## TASK DESCRIPTION
Copy word for word the lines from the one containing "You are a computer-use agent. Image" through the last line, including both.

## RECORDS TO PROCESS
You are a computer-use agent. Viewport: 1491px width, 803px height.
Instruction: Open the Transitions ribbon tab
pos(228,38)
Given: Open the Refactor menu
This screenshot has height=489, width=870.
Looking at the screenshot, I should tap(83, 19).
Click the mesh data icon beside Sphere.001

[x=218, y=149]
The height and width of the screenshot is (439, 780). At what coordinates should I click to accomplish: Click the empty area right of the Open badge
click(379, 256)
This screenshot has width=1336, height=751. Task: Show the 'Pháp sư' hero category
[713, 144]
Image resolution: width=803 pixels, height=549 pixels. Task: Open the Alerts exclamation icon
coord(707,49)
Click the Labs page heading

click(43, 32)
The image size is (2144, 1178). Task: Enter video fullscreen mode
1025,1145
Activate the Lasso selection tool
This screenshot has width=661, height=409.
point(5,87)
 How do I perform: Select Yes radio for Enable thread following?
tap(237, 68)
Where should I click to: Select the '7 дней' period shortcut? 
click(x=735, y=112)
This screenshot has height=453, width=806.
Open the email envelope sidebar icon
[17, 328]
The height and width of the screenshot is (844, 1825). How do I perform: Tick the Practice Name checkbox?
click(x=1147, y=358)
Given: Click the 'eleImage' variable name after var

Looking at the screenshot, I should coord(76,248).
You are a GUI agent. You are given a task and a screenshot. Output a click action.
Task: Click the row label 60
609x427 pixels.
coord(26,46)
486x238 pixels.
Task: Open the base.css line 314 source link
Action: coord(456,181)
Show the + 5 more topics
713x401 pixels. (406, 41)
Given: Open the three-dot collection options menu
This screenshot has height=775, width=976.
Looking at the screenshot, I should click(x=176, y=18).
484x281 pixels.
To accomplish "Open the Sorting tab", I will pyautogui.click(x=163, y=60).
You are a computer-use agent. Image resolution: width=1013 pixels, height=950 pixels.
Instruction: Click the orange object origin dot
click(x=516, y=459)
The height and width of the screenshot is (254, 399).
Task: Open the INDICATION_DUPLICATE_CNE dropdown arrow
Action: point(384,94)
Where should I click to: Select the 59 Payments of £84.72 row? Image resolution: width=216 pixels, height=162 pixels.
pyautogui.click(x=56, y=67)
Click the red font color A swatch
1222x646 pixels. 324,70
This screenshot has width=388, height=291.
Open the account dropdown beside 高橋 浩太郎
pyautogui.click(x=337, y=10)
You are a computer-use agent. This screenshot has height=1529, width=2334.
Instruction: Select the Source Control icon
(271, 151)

## TASK OUTPUT
You are a computer-use agent. Image resolution: width=1013 pixels, height=950 pixels.
Instruction: Click the orange object origin dot
click(x=516, y=459)
The height and width of the screenshot is (254, 399).
Task: Open the INDICATION_DUPLICATE_CNE dropdown arrow
Action: point(384,94)
Where should I click to: Select the 59 Payments of £84.72 row? Image resolution: width=216 pixels, height=162 pixels.
pyautogui.click(x=56, y=67)
Click the red font color A swatch
1222x646 pixels. 324,70
This screenshot has width=388, height=291.
Open the account dropdown beside 高橋 浩太郎
pyautogui.click(x=337, y=10)
You are a computer-use agent. This screenshot has height=1529, width=2334.
Instruction: Select the Source Control icon
(271, 151)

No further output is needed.